Ah, Dad. One year ago today you shuffled off this mortal coil. But in so many ways, you are immortal.
I’ve written you a letter as I promised I would but I can’t bear to look at it today. Later on we are having a party in your honour at the pub and I don’t want to fall apart. I need to hold it together for now. I can fall apart tomorrow instead. (You understand).
I travelled 600 miles in less than 24 hours just to have a quick drink and a chat with you, to check that you’re alright. If I could do that every day, I would. I feel like my heart has fallen out and I don’t know where it went. I can’t find it anywhere. Retracing steps is futile, counter-productive even. I have to keep moving forward and hope that it’ll show up. But, as soon as I find it, I will visit you again.
In the meantime, feel free to continue visiting me in my dreams and freaking me out with weird coincidences and signs of your omnipresence. I think what you’re doing is the opposite of haunting. Or it is haunting, but it’s the best kind of haunting.
I miss you every minute of every day.
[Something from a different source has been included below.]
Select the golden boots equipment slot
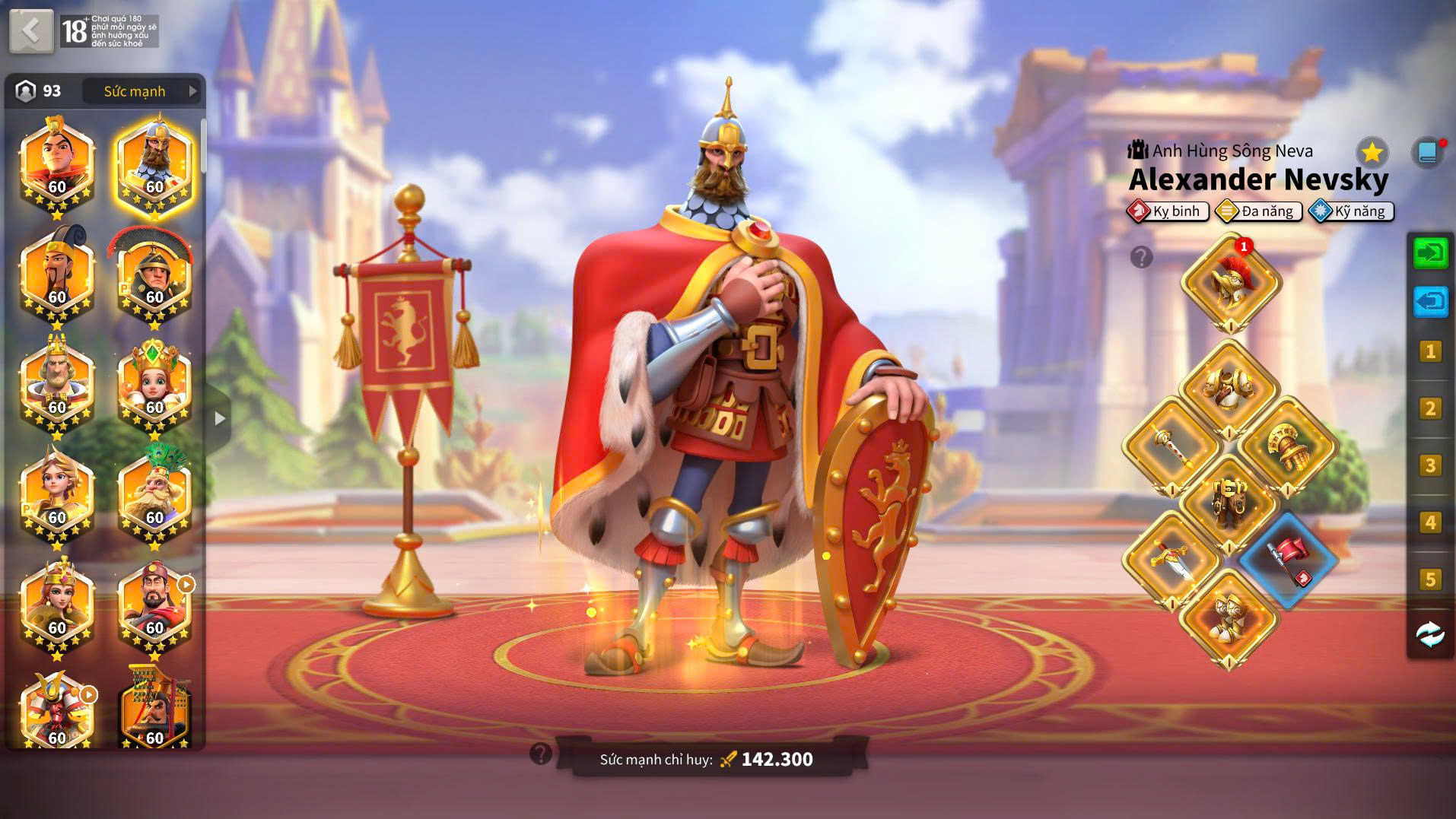This screenshot has width=1456, height=819. 1229,617
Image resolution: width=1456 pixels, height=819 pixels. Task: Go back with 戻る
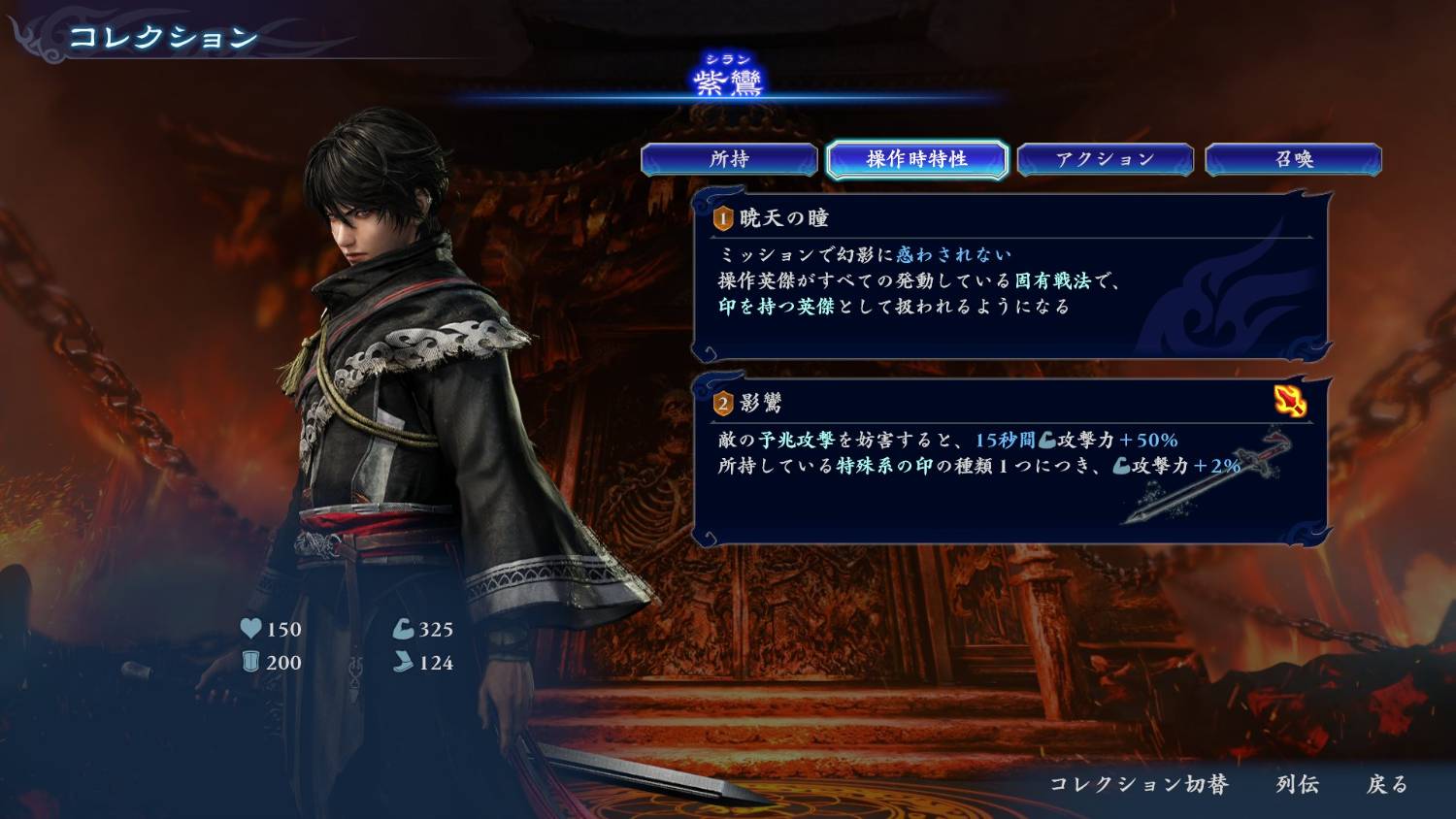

The world is a lot darker without you in it but when the sun does shine I know it’s because you asked her to, so I try to enjoy it.
I love you, Fatherington! <3 forever and a day x
You are SO many wonderful things and some of those must come from him 💓
Very lovely tribute. I miss mine just the same. It’ll be three years in December.
Thank you, dearest. Agh, I admire your strength xx
I took it so fucking hard when it happened, it was totally unexpected. I’ll never fully get over it, but it is easier now.